2. The at least one program storage device of claim 1, wherein the
method further comprises: after performing the at least one
operation, sending a response to the client indicating that the at
least one operation has been performed.
3. The at least one program storage device of claim 1, wherein the
method further comprises: sending an empty response to the client
if the at least one operation does not require access to the
associated data storage resource.
4. The at least one program storage device of claim 1, wherein the
server is a first server in a data storage system which also
includes a second server having an associated data storage
resource, and the second server receives a copy of the request, the
method further comprising: processing the request, at the first
server, to determine whether the at least one operation requires
access to the associated data storage resource of the second
server; and if the at least one operation requires access to the
associated data storage resource of the second server, and the
second server fails, accessing the associated data storage resource
of the second server to perform the at least one operation.

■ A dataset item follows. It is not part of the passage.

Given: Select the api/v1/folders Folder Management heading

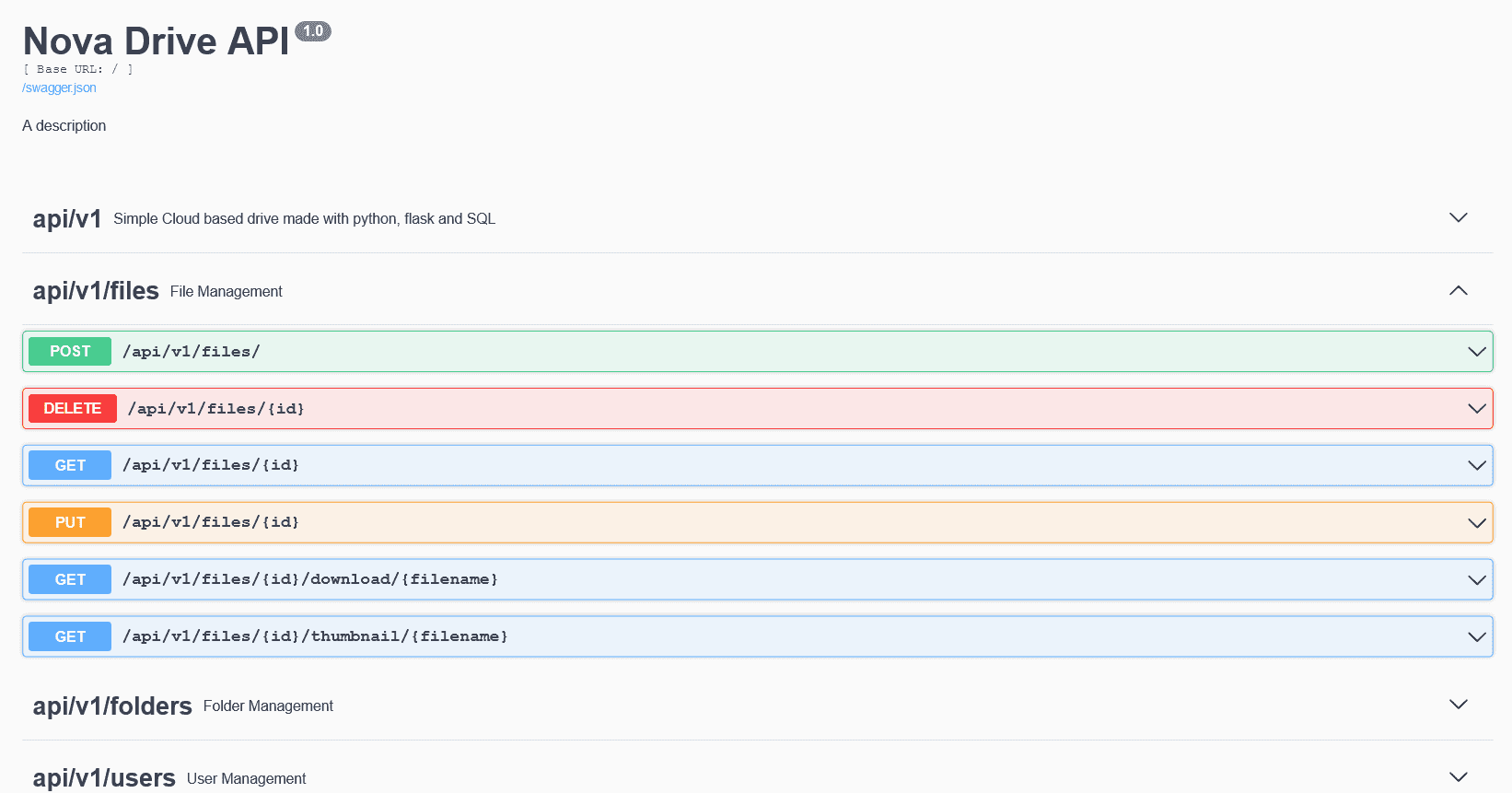Looking at the screenshot, I should coord(112,706).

5. The at least one program storage device of claim 4, wherein: the
first and second servers are respective server clusters in the data
storage system.
6. The at least one program storage device of claim 1, wherein: the
request identifies at least one volume on which the at least one
operation is to be performed; and the determining whether the at
least one operation requires access to the associated data storage
resource comprises determining whether the server owns the at least
one volume.
7. The at least one program storage device of claim 6, wherein: the
at least one operation comprises a copy operation involving the at
least one volume.
8. A method for accessing a plurality of data storage resources at
a plurality of servers, wherein each server is associated with at
least one of the plurality of data storage resources, comprising:
receiving, at each server, a copy of a request from a client that
identifies at least one operation to be performed; at each server,
processing the request to determine whether the at least one
operation requires access to the associated data storage resource;
and at each server for which the at least one operation requires
access to the associated data storage resource, accessing the
associated data storage resource to perform the at least one
operation.
9. The method of claim 8, further comprising: at each server for
which the at least one operation requires access to the associated
data storage resource, after performing the at least one operation,
sending a response to the client indicating that the at least one
operation has been performed.
10. The method of claim 8, further comprising: at each of the
servers for which the at least one operation does not require
access to the associated data storage resource, sending an empty
response to the client.
11. The method of claim 8, wherein: if a first of the servers
fails, a second of the servers assumes ownership of the associated
storage resources of the first of the servers; and if it is
determined, at the second of the servers, that the at least one
operation requires access to the associated data storage resource
of the first of the servers, and the first of the servers has
failed, the second of the servers accesses the associated data
storage resource of the first of the servers to perform the at
least one operation.
12. The method of claim 11, wherein: the first and second servers
are respective server clusters in a data storage system.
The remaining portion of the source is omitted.